**Task goal**
Beginning with the line that holds "This screenshot has width=802, height=532.", retype the rest of the listing exactly, last line included.
____________________
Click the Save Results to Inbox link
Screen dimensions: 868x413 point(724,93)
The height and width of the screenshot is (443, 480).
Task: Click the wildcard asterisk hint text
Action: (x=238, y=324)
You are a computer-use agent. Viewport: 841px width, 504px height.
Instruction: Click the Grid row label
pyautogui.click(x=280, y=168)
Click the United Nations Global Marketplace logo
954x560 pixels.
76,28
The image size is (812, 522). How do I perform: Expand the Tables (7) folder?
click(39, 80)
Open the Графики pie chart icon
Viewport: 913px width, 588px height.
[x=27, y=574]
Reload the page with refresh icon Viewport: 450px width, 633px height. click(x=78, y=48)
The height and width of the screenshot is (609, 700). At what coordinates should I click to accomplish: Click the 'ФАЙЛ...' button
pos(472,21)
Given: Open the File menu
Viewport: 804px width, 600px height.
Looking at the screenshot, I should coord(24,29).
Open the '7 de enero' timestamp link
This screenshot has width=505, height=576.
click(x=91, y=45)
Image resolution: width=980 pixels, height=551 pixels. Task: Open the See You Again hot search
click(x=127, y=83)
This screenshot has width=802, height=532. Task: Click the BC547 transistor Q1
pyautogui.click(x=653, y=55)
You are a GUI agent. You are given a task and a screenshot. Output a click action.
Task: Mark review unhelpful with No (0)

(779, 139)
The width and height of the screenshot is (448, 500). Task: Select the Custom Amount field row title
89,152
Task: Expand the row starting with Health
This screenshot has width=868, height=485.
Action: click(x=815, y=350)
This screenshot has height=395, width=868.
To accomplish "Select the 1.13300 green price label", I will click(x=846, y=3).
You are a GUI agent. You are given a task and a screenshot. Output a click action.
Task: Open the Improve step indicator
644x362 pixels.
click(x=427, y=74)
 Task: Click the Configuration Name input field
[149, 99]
____________________
**Task output**
This screenshot has width=802, height=532. Task: Click the BC547 transistor Q1
pyautogui.click(x=653, y=55)
You are a GUI agent. You are given a task and a screenshot. Output a click action.
Task: Mark review unhelpful with No (0)

(779, 139)
The width and height of the screenshot is (448, 500). Task: Select the Custom Amount field row title
89,152
Task: Expand the row starting with Health
This screenshot has width=868, height=485.
Action: click(x=815, y=350)
This screenshot has height=395, width=868.
To accomplish "Select the 1.13300 green price label", I will click(x=846, y=3).
You are a GUI agent. You are given a task and a screenshot. Output a click action.
Task: Open the Improve step indicator
644x362 pixels.
click(x=427, y=74)
 Task: Click the Configuration Name input field
[149, 99]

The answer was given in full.